Dataset excerpts: Begin
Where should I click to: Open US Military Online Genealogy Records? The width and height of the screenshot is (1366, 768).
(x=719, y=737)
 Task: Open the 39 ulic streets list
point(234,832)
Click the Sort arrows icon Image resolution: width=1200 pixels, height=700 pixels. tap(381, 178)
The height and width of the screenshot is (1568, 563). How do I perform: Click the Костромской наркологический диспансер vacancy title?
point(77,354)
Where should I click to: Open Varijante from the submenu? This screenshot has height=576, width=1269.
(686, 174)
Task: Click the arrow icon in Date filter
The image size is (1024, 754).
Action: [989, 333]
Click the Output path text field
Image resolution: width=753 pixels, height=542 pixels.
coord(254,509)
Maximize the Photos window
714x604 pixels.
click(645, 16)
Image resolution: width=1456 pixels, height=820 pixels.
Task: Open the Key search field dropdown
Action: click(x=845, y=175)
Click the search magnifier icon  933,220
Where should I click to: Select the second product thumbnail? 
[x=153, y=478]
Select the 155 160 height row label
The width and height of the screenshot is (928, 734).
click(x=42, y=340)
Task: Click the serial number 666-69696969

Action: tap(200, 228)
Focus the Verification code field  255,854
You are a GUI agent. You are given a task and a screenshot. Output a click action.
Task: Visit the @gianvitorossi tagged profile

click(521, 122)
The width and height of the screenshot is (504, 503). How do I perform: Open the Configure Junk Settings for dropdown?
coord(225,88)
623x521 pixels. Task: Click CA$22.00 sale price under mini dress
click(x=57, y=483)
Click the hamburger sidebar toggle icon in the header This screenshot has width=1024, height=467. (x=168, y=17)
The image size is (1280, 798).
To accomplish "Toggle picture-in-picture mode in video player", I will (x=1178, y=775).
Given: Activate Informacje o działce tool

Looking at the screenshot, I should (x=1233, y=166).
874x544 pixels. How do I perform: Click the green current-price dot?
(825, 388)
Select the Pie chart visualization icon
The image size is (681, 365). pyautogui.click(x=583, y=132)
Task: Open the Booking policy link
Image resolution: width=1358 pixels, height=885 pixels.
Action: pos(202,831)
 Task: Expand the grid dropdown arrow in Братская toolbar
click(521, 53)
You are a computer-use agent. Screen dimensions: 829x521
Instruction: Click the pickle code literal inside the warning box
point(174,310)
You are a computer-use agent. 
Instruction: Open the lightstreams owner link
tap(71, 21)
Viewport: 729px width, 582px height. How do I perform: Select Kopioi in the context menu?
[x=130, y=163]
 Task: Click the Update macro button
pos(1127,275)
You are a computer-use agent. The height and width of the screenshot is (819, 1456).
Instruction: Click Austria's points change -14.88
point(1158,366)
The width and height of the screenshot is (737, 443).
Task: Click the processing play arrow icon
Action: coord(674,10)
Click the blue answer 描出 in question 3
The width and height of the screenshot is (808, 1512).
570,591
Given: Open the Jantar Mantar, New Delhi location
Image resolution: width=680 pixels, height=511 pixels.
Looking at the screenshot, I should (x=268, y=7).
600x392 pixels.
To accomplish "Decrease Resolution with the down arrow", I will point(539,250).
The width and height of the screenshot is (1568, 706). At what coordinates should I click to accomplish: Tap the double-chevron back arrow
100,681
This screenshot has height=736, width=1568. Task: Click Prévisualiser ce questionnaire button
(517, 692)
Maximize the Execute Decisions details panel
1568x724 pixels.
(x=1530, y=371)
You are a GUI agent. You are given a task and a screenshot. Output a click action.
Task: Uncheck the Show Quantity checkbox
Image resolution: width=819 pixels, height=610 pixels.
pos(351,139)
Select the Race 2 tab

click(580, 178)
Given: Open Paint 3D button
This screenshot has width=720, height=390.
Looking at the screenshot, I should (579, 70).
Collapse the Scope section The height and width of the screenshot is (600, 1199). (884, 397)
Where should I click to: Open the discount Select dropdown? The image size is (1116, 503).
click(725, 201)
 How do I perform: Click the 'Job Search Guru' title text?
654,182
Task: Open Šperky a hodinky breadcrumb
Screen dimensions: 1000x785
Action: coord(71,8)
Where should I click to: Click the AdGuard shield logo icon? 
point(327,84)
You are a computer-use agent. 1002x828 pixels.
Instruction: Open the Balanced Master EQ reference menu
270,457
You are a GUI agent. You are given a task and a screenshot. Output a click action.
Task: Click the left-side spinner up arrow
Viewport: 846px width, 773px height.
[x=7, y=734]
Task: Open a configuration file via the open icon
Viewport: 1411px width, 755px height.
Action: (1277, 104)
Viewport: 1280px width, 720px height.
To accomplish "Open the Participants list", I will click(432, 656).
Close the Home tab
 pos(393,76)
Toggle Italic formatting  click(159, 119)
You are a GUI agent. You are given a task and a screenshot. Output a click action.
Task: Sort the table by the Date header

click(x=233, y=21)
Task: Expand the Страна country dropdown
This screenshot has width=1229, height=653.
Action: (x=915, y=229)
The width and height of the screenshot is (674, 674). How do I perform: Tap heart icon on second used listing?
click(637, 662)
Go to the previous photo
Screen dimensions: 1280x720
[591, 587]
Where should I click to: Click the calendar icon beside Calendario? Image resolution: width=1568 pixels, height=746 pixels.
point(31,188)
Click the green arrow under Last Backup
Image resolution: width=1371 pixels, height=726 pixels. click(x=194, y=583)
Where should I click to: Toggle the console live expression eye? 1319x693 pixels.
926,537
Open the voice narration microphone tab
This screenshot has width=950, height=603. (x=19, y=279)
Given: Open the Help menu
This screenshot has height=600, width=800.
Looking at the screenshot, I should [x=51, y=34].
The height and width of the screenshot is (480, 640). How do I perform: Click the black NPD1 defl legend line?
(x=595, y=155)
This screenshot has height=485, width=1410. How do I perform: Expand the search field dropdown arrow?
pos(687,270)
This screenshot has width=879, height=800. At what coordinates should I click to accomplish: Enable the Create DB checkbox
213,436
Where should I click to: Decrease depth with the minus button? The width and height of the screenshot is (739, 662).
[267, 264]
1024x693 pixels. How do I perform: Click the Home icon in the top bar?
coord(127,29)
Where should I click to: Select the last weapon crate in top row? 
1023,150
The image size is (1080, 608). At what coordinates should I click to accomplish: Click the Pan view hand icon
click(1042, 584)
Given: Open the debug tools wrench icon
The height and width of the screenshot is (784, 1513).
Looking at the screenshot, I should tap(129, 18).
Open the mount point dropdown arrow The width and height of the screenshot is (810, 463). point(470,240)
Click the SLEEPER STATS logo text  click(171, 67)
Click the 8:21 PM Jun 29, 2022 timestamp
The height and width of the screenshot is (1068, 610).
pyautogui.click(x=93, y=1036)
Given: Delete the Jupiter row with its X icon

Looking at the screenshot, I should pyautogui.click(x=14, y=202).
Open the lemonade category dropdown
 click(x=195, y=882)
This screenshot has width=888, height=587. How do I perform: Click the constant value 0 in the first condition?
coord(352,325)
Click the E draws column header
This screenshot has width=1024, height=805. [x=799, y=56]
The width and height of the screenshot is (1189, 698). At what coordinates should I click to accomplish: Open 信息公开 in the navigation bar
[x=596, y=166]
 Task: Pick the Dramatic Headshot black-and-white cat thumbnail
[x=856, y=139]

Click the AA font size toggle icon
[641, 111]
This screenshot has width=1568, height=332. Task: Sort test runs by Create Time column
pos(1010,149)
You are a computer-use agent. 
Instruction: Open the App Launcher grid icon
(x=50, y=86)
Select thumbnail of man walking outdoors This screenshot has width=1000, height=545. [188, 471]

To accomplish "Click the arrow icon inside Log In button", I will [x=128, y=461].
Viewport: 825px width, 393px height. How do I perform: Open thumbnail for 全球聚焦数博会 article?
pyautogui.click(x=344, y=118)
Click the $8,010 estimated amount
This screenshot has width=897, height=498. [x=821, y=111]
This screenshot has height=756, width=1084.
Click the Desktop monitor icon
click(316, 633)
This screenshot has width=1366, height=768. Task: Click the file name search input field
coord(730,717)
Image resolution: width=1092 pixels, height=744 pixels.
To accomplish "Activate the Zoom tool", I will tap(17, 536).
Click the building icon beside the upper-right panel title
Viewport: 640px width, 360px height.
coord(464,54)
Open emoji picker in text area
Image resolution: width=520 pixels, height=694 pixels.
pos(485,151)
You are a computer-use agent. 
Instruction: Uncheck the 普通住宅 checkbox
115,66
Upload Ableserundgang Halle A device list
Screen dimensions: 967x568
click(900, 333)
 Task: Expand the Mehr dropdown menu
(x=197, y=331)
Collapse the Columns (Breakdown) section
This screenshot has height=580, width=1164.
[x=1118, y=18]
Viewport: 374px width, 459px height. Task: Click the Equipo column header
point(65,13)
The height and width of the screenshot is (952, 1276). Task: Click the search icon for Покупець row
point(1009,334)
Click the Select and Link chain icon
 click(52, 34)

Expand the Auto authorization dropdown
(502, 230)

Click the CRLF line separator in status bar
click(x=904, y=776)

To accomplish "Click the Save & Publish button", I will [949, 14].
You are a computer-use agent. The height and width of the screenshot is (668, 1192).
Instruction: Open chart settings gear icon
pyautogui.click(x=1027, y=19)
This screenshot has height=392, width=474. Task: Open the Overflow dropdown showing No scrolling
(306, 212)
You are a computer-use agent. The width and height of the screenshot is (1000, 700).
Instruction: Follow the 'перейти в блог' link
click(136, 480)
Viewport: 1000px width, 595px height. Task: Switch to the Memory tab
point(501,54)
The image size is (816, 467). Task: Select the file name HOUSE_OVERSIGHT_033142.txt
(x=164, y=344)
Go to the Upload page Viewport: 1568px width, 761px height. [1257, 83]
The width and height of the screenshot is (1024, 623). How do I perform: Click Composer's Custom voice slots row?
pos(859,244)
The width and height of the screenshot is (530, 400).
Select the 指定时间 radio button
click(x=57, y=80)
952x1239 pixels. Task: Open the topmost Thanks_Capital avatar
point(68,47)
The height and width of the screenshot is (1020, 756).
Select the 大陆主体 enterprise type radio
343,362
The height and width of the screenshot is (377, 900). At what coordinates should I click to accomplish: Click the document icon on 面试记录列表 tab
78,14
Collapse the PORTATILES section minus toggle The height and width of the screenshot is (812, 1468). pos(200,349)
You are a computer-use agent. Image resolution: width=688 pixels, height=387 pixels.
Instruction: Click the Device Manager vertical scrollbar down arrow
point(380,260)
Dataset excerpts: End
Set down exactly the lines above that run from the start of the listing to the line with "Click the Sort". Leave out every later line.

Where should I click to: Open US Military Online Genealogy Records? The width and height of the screenshot is (1366, 768).
(x=719, y=737)
 Task: Open the 39 ulic streets list
point(234,832)
Click the Sort arrows icon Image resolution: width=1200 pixels, height=700 pixels. tap(381, 178)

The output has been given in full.